■ Instructions for the task ■
Having found the line containing "Given: Click the AGC button" in the records below, copy that line and each later one exactly, dropping pictures.

Dataset entries:
= = = = =
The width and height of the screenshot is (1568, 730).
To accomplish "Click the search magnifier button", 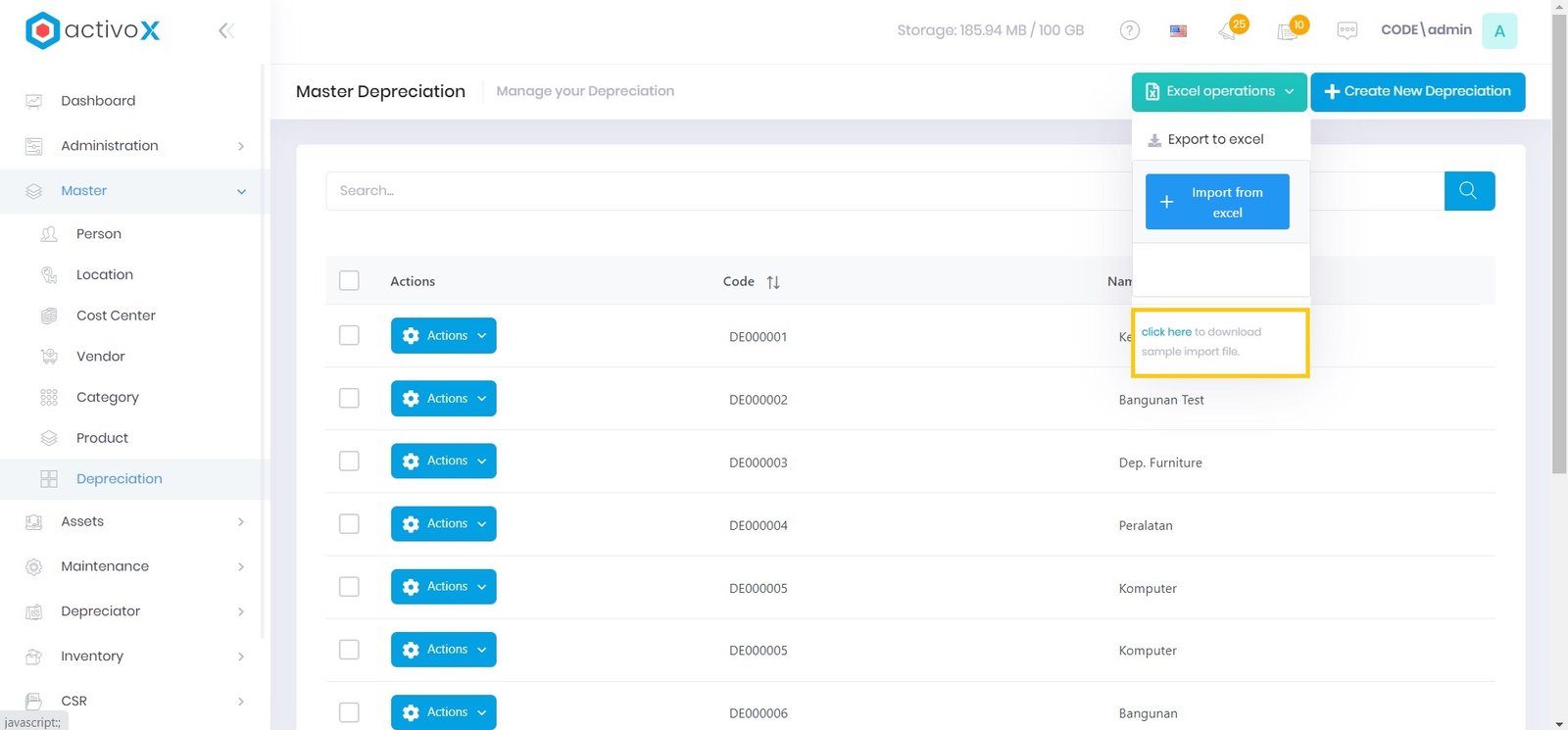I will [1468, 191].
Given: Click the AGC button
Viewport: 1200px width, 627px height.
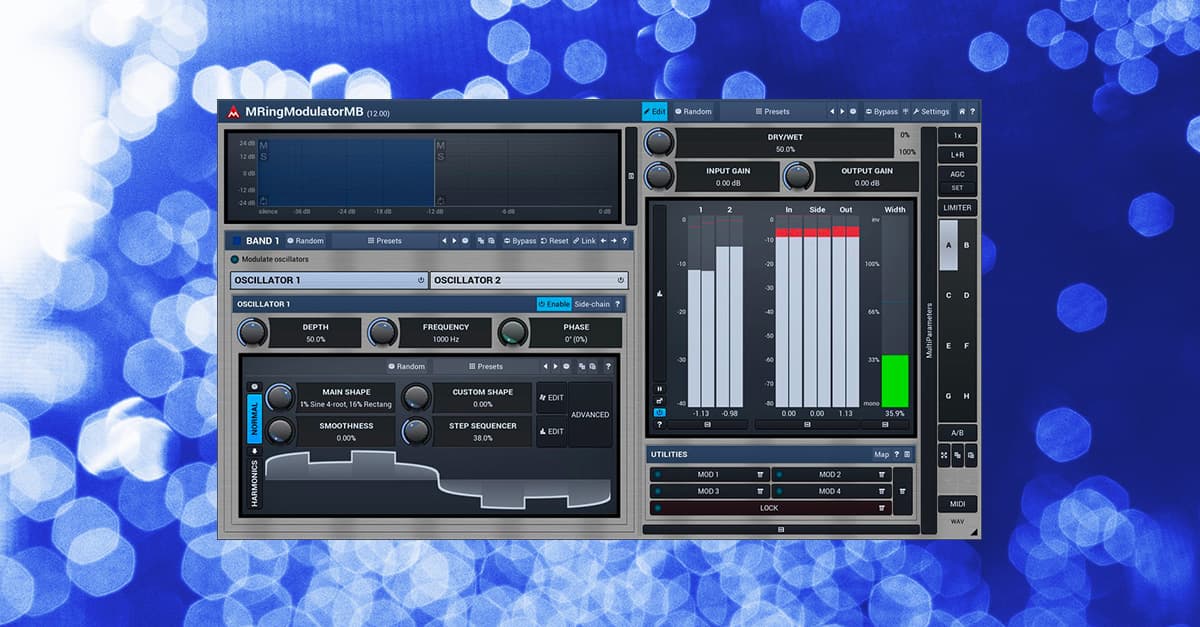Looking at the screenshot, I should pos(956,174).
= = = = =
■ Task solution ■
Given: Click the AGC button
Viewport: 1200px width, 627px height.
Looking at the screenshot, I should pos(956,174).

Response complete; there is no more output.